* Your objective
What lines of the data below hold the string "will"? Copy each one.

* Records for this task

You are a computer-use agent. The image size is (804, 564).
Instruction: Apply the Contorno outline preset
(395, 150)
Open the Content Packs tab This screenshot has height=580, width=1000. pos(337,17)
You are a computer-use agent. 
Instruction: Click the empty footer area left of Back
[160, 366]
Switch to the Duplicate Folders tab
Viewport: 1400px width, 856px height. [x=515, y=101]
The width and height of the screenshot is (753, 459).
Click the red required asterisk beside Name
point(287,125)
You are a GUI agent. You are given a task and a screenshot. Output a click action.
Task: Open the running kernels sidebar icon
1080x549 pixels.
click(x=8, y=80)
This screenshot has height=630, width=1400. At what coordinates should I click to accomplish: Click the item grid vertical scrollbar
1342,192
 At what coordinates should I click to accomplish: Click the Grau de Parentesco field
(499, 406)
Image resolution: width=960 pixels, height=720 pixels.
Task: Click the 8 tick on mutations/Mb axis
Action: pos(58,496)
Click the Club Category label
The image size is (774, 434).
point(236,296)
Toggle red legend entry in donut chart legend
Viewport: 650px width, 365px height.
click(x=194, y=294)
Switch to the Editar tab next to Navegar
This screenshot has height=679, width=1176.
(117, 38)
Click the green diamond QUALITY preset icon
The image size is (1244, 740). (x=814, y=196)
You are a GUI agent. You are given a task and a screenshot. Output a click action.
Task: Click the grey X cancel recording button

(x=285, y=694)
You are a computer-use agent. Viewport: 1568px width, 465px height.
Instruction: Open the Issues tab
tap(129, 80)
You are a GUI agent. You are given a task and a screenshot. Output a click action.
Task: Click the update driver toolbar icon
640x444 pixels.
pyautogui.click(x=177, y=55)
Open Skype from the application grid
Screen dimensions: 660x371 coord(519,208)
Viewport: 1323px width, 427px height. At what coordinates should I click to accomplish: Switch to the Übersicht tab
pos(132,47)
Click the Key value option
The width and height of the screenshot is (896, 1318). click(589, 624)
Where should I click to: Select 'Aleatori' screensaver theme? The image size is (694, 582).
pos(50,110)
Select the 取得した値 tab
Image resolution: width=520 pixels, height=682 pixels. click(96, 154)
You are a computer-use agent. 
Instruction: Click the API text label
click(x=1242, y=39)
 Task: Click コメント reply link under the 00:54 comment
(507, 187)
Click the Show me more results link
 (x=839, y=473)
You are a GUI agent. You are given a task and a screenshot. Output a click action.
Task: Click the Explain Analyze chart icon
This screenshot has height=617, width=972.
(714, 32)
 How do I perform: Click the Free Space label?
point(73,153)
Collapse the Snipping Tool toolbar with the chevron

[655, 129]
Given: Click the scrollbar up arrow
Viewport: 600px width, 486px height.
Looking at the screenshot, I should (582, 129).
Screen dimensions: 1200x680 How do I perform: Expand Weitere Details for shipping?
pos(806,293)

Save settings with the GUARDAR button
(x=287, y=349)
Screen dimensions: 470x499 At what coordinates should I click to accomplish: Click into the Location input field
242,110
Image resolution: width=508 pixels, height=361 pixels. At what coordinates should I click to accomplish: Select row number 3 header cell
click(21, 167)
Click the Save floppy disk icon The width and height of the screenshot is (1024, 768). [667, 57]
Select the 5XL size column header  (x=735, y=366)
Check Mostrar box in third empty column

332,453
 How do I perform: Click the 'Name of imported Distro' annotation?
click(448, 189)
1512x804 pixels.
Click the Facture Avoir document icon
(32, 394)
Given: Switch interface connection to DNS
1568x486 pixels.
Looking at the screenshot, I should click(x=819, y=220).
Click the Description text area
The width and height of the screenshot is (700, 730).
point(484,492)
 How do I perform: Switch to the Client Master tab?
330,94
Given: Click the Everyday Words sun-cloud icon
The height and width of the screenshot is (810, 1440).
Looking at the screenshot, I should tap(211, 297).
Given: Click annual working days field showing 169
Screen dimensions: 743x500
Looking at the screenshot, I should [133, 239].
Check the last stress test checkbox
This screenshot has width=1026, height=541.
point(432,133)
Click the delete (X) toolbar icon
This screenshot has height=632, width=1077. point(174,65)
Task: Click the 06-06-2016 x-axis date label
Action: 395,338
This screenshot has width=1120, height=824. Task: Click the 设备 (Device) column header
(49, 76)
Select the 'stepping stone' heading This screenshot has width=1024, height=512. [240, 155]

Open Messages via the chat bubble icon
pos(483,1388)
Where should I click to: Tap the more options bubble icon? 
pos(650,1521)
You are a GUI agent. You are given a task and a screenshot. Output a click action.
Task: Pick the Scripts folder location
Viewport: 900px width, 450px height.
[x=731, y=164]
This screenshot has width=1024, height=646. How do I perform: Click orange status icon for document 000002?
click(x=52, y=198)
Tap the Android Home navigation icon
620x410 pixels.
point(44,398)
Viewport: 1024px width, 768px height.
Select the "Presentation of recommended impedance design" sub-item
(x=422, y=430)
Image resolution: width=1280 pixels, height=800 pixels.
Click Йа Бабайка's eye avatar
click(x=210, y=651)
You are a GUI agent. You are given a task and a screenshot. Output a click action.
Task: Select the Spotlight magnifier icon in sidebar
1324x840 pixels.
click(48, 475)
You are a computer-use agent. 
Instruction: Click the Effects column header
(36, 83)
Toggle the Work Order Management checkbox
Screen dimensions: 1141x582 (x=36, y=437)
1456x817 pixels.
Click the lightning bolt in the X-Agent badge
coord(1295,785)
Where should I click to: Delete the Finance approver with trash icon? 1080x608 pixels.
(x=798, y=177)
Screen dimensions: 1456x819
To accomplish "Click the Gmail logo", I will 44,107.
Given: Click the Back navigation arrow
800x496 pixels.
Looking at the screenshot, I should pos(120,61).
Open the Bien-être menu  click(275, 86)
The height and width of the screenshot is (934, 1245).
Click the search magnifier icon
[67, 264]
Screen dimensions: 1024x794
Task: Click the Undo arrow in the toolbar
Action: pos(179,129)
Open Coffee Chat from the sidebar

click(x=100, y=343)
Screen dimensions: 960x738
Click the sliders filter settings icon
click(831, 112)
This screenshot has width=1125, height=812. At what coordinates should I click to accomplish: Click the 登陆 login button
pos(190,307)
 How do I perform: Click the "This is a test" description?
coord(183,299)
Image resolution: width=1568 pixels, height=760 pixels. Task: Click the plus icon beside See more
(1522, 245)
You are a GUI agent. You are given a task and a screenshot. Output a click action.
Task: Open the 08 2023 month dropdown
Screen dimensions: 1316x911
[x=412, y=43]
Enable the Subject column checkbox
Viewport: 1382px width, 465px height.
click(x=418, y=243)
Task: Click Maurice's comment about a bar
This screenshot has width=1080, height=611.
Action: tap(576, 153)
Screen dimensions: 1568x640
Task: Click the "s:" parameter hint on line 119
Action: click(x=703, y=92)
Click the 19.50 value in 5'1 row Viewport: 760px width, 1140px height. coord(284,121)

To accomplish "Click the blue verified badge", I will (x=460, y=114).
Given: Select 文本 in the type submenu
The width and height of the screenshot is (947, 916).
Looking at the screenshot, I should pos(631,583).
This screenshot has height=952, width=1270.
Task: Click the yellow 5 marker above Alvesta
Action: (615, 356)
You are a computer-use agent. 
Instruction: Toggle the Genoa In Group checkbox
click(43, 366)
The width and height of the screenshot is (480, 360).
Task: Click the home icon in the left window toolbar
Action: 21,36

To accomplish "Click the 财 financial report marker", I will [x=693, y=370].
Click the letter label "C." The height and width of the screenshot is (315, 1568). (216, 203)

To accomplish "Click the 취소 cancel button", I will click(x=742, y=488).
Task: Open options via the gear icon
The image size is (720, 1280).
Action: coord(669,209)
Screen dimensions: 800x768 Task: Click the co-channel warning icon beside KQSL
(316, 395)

* Answer for the task
To accomplish "Click the Gmail logo", I will 44,107.
To accomplish "Click the blue verified badge", I will (x=460, y=114).
To accomplish "Click the 财 financial report marker", I will [x=693, y=370].
To accomplish "Click the 취소 cancel button", I will click(x=742, y=488).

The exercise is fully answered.